## What the task requires
Please report how many lines of the listing hold the word "notifications". Add nothing to the number.
__________________________________________________
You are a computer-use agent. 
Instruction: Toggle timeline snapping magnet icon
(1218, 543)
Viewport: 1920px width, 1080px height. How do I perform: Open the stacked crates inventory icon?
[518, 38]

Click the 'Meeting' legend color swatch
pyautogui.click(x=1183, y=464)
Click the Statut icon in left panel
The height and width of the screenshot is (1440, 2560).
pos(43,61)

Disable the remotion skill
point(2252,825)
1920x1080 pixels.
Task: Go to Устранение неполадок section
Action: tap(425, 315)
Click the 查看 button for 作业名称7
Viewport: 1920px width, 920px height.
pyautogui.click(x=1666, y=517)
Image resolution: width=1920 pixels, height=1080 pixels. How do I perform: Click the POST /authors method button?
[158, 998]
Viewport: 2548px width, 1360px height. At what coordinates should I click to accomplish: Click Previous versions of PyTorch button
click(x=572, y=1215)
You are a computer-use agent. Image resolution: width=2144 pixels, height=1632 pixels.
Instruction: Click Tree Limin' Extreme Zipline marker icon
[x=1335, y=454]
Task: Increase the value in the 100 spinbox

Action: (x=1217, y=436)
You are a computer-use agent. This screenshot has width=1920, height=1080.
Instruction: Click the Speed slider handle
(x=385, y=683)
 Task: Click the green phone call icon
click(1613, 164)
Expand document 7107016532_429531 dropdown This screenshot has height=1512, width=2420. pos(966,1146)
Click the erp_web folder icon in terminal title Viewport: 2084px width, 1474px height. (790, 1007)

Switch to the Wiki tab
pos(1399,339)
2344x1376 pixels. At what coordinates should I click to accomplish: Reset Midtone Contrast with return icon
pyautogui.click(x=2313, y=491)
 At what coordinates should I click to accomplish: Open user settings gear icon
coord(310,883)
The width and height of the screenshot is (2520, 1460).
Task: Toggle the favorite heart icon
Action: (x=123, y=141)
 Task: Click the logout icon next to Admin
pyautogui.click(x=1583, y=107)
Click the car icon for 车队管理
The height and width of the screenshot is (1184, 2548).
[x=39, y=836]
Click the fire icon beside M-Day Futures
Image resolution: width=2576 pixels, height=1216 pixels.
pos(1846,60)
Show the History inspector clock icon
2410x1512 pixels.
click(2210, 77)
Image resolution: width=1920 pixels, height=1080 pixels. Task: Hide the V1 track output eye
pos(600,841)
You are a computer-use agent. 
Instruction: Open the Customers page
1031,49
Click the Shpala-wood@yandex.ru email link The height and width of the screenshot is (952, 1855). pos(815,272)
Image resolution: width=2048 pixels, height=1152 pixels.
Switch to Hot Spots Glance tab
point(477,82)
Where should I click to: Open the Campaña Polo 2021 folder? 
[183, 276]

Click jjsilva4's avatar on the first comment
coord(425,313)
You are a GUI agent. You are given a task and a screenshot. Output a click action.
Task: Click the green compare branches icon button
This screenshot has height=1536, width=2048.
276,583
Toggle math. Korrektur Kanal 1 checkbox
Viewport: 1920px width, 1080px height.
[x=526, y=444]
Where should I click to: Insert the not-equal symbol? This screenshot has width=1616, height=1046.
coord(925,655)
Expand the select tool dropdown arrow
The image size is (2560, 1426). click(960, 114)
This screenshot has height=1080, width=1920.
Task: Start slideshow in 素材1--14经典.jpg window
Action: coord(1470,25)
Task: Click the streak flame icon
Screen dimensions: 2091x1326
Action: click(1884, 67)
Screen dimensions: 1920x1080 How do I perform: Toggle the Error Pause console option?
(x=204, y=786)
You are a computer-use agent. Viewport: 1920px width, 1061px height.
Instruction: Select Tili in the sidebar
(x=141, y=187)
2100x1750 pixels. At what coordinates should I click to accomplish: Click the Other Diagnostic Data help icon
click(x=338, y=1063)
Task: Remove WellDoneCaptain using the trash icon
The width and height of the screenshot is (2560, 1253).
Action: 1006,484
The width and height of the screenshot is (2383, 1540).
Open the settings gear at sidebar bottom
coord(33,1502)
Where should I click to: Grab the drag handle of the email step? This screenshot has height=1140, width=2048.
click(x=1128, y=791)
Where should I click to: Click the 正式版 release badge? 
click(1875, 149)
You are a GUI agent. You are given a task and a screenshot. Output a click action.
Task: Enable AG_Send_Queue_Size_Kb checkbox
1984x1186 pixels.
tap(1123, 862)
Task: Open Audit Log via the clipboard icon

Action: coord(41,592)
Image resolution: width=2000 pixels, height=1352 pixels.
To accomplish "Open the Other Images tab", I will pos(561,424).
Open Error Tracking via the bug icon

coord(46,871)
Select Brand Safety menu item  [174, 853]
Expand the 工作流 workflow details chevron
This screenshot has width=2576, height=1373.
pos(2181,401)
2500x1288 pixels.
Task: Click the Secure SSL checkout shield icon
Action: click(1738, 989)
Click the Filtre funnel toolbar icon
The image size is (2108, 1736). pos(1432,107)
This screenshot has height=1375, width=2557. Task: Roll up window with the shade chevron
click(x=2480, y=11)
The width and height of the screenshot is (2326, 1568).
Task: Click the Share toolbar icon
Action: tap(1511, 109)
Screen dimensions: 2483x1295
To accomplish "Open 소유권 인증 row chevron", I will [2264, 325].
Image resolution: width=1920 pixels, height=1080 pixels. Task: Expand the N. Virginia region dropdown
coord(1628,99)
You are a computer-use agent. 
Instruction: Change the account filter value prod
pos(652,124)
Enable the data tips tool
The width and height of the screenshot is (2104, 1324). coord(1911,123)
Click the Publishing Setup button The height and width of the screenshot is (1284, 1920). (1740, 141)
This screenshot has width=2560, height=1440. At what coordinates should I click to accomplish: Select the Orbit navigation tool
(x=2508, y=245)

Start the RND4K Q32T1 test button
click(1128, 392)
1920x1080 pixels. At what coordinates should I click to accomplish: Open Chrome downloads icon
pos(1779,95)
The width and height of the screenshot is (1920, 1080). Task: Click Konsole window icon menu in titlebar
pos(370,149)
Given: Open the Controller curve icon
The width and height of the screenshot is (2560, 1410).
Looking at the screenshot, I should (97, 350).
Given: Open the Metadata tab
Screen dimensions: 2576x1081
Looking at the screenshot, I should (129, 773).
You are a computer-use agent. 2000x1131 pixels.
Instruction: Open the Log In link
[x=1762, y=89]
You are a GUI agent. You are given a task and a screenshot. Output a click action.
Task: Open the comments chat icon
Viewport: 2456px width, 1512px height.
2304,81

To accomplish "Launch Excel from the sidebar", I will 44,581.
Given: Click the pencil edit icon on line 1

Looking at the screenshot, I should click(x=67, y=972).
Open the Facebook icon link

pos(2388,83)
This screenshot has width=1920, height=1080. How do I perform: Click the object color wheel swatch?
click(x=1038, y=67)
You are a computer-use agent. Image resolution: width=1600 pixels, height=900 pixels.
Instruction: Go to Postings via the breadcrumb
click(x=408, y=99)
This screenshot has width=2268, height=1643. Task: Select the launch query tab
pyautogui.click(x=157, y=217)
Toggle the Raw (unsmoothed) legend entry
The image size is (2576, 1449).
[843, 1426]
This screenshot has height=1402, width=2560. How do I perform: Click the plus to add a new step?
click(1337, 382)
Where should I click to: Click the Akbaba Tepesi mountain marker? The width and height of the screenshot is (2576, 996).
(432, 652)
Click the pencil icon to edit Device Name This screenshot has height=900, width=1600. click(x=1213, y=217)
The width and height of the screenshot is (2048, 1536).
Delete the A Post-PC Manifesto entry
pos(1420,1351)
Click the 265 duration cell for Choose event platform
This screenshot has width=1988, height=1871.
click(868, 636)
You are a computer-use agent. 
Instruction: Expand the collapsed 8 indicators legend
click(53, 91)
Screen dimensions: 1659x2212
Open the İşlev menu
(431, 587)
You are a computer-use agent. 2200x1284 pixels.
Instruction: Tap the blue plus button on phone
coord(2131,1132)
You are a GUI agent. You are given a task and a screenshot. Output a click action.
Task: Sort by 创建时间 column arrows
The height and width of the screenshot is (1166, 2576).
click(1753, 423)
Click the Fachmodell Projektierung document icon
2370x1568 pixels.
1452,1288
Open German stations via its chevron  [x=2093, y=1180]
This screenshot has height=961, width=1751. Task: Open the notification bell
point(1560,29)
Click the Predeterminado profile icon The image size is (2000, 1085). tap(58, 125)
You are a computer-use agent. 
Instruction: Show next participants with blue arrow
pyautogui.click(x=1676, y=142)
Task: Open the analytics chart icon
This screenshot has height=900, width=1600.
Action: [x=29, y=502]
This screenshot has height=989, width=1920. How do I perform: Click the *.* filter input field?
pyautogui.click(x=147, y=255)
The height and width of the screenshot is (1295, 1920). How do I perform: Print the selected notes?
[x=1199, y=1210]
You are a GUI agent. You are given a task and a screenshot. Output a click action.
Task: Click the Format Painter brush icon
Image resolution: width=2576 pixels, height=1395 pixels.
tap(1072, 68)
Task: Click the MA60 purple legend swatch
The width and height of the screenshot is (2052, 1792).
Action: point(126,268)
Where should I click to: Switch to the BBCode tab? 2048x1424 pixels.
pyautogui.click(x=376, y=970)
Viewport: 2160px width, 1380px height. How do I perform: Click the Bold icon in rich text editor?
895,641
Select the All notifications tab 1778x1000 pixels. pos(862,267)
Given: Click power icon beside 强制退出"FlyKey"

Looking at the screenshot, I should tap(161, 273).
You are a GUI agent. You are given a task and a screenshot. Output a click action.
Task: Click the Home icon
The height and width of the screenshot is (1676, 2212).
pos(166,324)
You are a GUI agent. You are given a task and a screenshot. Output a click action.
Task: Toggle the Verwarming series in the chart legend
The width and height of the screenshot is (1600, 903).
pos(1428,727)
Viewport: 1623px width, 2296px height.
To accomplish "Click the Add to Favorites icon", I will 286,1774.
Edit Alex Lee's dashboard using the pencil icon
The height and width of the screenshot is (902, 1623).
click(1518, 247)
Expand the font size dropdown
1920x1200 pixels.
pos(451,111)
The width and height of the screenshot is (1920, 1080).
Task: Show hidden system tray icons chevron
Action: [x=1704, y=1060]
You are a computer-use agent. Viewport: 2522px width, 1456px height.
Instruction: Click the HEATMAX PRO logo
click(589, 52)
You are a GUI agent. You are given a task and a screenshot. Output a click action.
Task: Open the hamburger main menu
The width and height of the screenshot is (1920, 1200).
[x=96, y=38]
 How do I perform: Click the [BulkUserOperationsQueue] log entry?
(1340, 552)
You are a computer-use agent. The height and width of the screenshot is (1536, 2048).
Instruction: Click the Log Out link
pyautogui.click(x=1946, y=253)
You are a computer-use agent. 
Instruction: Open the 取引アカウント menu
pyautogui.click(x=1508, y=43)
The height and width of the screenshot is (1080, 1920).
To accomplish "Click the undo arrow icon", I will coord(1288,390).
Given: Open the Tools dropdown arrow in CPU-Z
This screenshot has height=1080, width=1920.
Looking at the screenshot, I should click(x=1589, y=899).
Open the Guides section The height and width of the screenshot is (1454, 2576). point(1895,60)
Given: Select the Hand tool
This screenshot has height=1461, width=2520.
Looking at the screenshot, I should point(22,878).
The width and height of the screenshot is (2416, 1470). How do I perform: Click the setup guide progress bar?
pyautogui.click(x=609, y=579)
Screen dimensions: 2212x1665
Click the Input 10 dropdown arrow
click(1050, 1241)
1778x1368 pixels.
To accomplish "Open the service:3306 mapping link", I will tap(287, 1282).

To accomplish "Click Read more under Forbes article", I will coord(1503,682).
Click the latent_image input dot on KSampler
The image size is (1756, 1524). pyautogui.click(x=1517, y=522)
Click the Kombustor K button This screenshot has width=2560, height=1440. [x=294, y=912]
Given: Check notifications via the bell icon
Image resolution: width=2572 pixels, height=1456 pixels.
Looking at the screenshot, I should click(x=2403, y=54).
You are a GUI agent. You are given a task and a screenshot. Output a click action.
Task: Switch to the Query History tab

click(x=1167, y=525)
__________________________________________________
## Answer to this problem
2